• [The task]:
Write out the following lines verbatim, beginning with the line that contains "coordinates (992, 820)." and ending after the line that contains "The image size is (786, 442).".
____________
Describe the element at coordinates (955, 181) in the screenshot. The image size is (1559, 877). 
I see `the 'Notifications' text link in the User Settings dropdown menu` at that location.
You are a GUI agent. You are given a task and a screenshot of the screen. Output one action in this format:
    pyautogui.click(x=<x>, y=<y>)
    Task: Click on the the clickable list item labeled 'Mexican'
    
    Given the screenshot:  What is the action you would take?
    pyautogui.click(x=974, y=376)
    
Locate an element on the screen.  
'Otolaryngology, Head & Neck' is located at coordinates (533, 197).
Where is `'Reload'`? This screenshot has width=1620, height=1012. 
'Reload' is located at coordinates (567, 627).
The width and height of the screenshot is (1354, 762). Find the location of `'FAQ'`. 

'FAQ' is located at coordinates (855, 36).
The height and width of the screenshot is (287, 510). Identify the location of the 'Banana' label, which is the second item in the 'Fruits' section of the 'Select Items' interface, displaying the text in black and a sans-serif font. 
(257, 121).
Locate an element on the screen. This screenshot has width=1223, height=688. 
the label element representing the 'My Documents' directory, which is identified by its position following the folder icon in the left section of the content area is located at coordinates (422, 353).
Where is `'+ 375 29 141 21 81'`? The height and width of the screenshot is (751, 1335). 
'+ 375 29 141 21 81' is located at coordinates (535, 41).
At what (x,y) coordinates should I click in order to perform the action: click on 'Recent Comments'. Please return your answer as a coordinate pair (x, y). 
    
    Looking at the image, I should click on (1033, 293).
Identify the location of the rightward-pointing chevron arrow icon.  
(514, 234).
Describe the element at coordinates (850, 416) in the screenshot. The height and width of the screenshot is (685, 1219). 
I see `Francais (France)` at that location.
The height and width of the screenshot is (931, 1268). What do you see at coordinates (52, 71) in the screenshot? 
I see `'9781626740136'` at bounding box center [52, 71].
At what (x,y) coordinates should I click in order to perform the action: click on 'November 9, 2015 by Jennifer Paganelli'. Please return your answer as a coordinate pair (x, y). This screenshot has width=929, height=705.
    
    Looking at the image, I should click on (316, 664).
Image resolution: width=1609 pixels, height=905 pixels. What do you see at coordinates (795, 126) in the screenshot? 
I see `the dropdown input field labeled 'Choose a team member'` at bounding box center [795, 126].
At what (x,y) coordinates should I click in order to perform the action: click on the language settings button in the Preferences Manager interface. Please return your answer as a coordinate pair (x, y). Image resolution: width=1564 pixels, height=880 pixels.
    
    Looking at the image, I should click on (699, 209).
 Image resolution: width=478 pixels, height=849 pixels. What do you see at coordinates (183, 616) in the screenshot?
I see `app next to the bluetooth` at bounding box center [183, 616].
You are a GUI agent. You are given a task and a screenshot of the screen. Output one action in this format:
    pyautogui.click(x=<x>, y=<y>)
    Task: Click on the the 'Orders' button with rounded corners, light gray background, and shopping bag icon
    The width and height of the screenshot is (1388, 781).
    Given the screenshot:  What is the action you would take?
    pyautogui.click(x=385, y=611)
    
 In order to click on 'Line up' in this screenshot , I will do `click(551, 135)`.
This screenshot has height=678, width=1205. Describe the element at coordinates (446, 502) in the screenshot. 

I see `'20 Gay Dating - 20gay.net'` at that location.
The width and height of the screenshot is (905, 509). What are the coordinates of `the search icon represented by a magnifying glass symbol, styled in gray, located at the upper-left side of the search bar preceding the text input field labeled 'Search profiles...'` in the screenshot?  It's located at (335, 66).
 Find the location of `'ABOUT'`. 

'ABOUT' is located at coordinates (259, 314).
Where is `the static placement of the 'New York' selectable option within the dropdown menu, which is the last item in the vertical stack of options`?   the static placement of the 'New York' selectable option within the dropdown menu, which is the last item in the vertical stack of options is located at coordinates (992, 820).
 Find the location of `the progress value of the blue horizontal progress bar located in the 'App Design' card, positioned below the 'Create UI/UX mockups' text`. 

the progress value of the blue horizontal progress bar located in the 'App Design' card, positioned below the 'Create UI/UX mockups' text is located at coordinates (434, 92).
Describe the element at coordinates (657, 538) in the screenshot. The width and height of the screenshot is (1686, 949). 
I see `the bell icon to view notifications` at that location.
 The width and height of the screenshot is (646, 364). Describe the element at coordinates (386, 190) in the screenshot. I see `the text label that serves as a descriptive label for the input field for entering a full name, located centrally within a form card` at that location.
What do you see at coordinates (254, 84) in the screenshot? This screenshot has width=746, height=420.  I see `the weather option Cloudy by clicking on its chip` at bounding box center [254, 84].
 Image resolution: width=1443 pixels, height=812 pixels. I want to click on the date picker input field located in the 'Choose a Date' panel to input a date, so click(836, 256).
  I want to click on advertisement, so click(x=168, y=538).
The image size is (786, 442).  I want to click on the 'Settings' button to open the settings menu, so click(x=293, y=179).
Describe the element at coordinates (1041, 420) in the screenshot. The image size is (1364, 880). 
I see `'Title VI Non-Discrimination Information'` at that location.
____________
• [Task response]:
Where is `the static placement of the 'New York' selectable option within the dropdown menu, which is the last item in the vertical stack of options`?   the static placement of the 'New York' selectable option within the dropdown menu, which is the last item in the vertical stack of options is located at coordinates (992, 820).
 Find the location of `the progress value of the blue horizontal progress bar located in the 'App Design' card, positioned below the 'Create UI/UX mockups' text`. 

the progress value of the blue horizontal progress bar located in the 'App Design' card, positioned below the 'Create UI/UX mockups' text is located at coordinates (434, 92).
Describe the element at coordinates (657, 538) in the screenshot. The width and height of the screenshot is (1686, 949). 
I see `the bell icon to view notifications` at that location.
 The width and height of the screenshot is (646, 364). Describe the element at coordinates (386, 190) in the screenshot. I see `the text label that serves as a descriptive label for the input field for entering a full name, located centrally within a form card` at that location.
What do you see at coordinates (254, 84) in the screenshot? This screenshot has width=746, height=420.  I see `the weather option Cloudy by clicking on its chip` at bounding box center [254, 84].
 Image resolution: width=1443 pixels, height=812 pixels. I want to click on the date picker input field located in the 'Choose a Date' panel to input a date, so click(836, 256).
  I want to click on advertisement, so click(x=168, y=538).
The image size is (786, 442).  I want to click on the 'Settings' button to open the settings menu, so click(x=293, y=179).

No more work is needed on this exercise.